RIDGECREST, N.C. (BP)–Southern Baptist Convention President Bobby Welch is known for being willing to do just about anything to fire up the lukewarm faithful to kindle revival -– but nobody was expecting him to suggest a 12-step recovery program.

Welch’s plan, however, is about steps of faith.

“I encourage everyone in the Southern Baptist Convention to get on a 12-step program to break their addiction -– their addiction to the status quo,” Welch quipped in his keynote address during Discipleship/Leadership Week at LifeWay Ridgecrest Conference Center near Asheville, N.C.

In August 2004, Welch launched a nationwide bus tour from First Baptist Church in Daytona Beach, Fla., visiting churches in all 50 states to work toward 1 million baptisms during the upcoming church year.

Reissuing his six-point “Everyone Can” Kingdom Challenge to reach that goal (ranging from personal evangelism to Vacation Bible School), Welch listed six additional challenges, including asking every association in the SBC to hold two public baptism rallies over the next year for outreach purposes.

“I think we will really touch a nerve in our community,” Welch said.

He said he also wants churches to hold three “SBC baptism days” -– on the Sunday following Thanksgiving 2005, Easter Sunday 2006 and the last Sunday in September 2006.

Finally, as the “12th step,” Welch challenged Southern Baptists to show up in record numbers for next year’s SBC annual meeting in Greensboro, N.C.

Welch voiced his “12-step” program after preaching on the need for passionate leaders in the church today -– no matter the size of their congregation or their role in the church.

“We desperately need … leaders who will rev up what we’ve allowed to run down,” Welch said.

He encouraged anyone facing something in church that “has run down on you” to not be hopeless. Leadership, he noted, is earned and learned, not an inherited trait.

MATERIAL →
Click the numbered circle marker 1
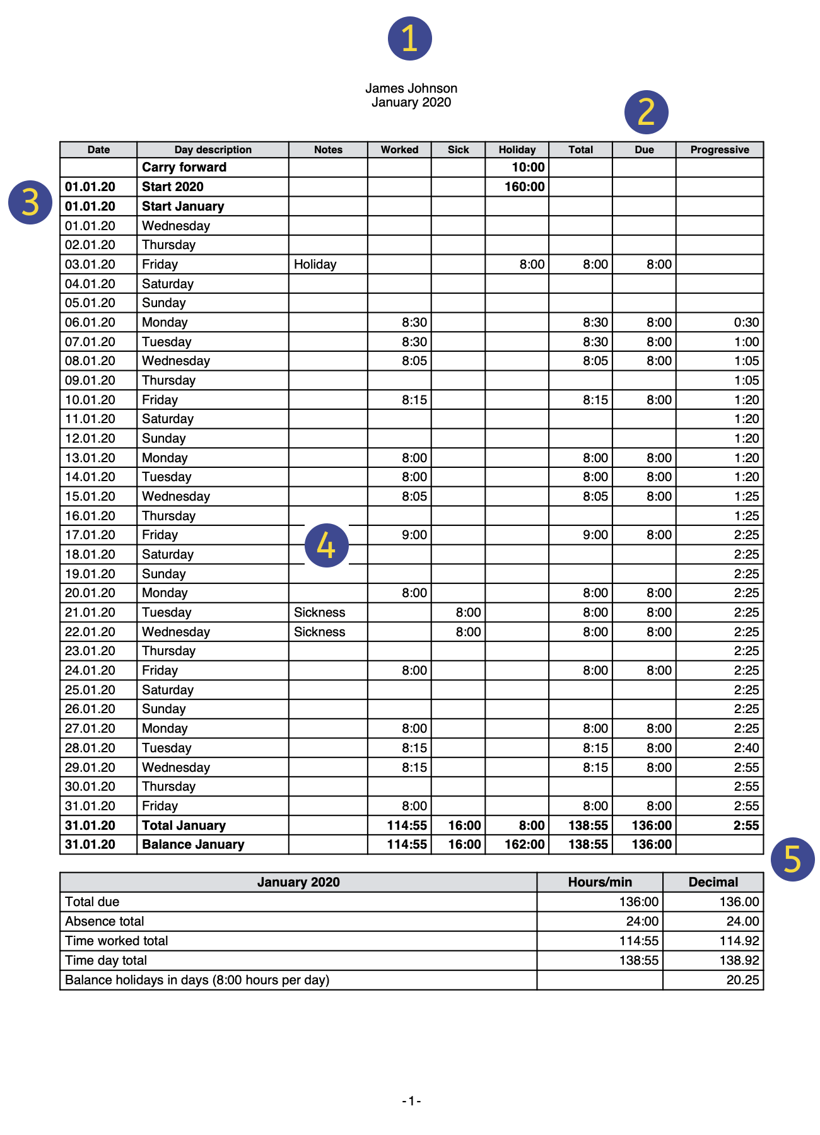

YOUR TASK → According to the report on Bobby Welch's "12-step" challenge, on which three Sundays does he want churches to hold "SBC baptism days"?

SOLUTION → The Sunday following Thanksgiving 2005, Easter Sunday 2006, and the last Sunday in September 2006.